The 4.2 percent annual growth that the government estimated for last quarter is the strongest such figure since a 4.3 percent annual gain in the third quarter of 2014. The expectation of 3 percent growth for 2018 as a whole would be up from gains of 1.6 percent in 2016 and 2.2 percent last year.

Since the recovery began in mid-2009, growth has been sub-par, with annual gains averaging just 2.2 percent, making it the weakest recovery in the post-war period.

President Donald Trump often pointed to that fact during the 2016 presidential campaign to attack the economic record of the Obama administration. He has touted the pickup in growth, as measured by the gross domestic product, as evidence that his economic program of tax cuts, deregulation and tougher enforcement of trade agreements is working. Last month, Trump proclaimed that the GDP figure showed that the United States was now the “economy envy of the world.”

While forecasting solid growth of around 3 percent this year, economists contend that this performance is being pumped up for now by the $1.5 trillion tax cut Trump pushed through Congress last year, along with increased government spending. Many analysts say they think that those factors will begin to fade starting next year and that by 2020, growth may even slow enough to edge the economy close to a possible recession.

Gus Faucher, chief economist at PNC, said he foresees GDP growth this year of 3.4 percent, which he thinks will slow to 2.4 percent in 2019 and 1.6 percent in 2020 “as the fiscal stimulus from tax cuts and spending fades.”

Faucher said he thinks that continued interest rate hikes by the Federal Reserve will also act to slow growth. Trump has recently criticized the Fed, saying he is “unhappy” with its rate hikes, arguing that they pose a threat to the faster growth he is trying to fuel with his economic policies.

Some economists said Wednesday’s upward revision to GDP would give the Fed, which has already raised rates twice this year, leeway to do so twice more before year’s end, as it has signaled it expects to do.

“The economy’s good fortune is giving Fed officials the green light to take away the emergency stimulus left over from the recession and financial crisis a decade ago,” said Chris Rupkey, chief financial economist at MUFG Union Bank.

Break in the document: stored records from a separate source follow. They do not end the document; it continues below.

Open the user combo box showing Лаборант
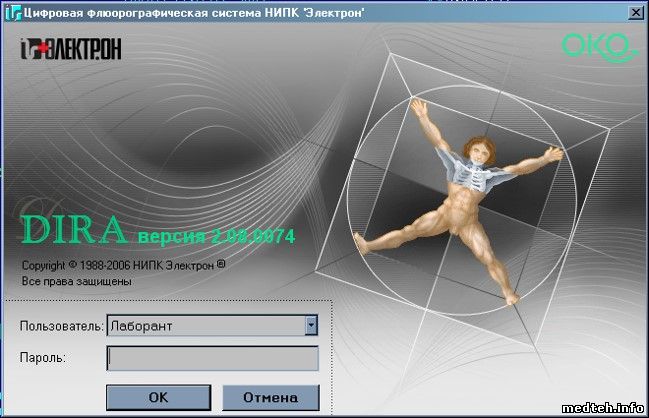Viewport: 649px width, 418px height. pos(205,325)
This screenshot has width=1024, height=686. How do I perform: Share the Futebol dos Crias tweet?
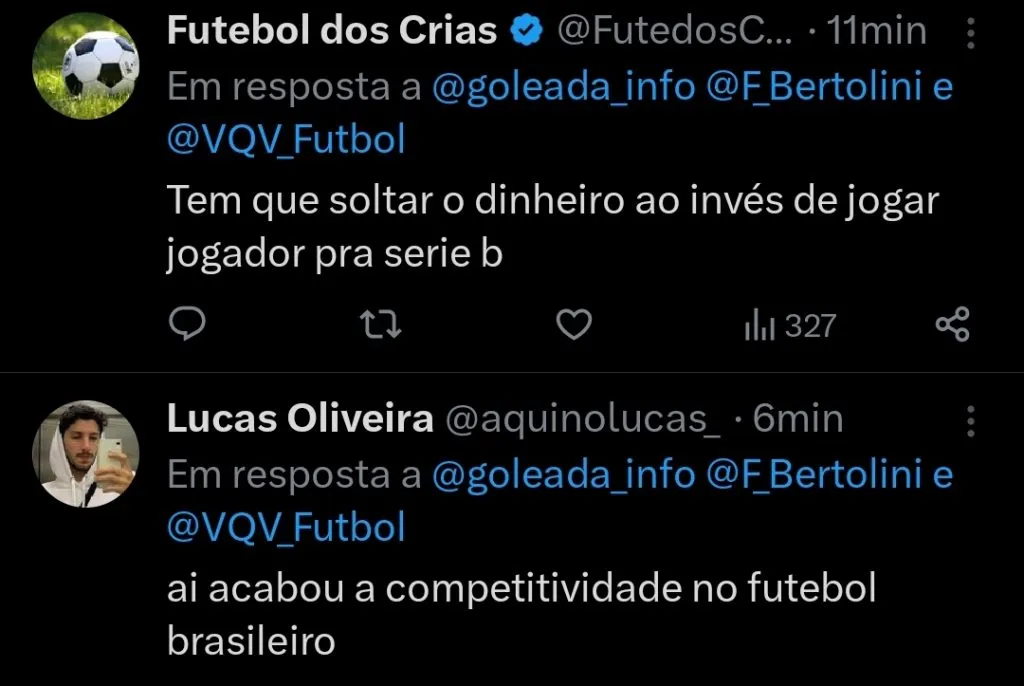coord(952,324)
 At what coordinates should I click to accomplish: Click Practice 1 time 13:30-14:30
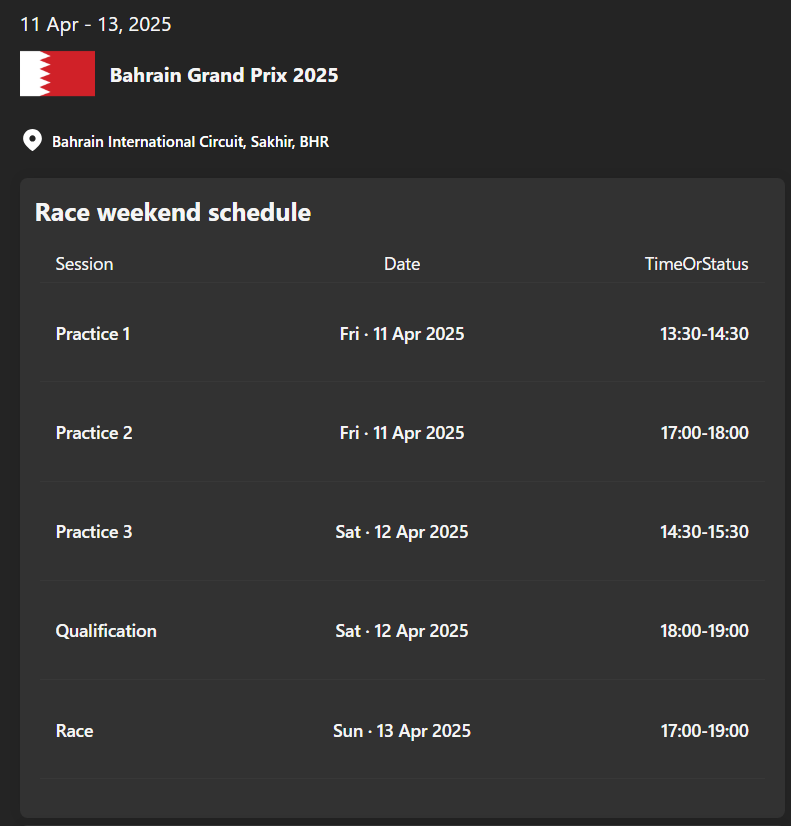(x=705, y=334)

Trump administration officials reject outside forecasts that growth will inevitably slow after this year. They suggest that the Trump policies will unleash an economic boom that will deliver annual growth rates of 3 percent or better over the next decade.

Treasury Secretary Steven Mnuchin, in a CNBC interview Tuesday, pointed to the solid GDP performance in the spring as evidence that the administration is fulfilling Trump’s campaign promises regarding the economy.

“We are delivering on what was the president’s economic agenda about creating growth,” Mnuchin said.

Wednesday’s GDP report showed that consumer spending, which accounts for about 70 percent of economic activity, expanded at a strong annual rate of 3.8 percent in the second quarter, down slightly from an initial estimate of 4 percent growth in consumer spending. But that downward revision was outweighed by other factors including stronger business investment, which grew at a 6.2 percent rate, driven by spending on such items as computer software.

Other sources of strength were less growth in imports, which subtract from GDP, and faster growth in government spending at the federal and state and local levels.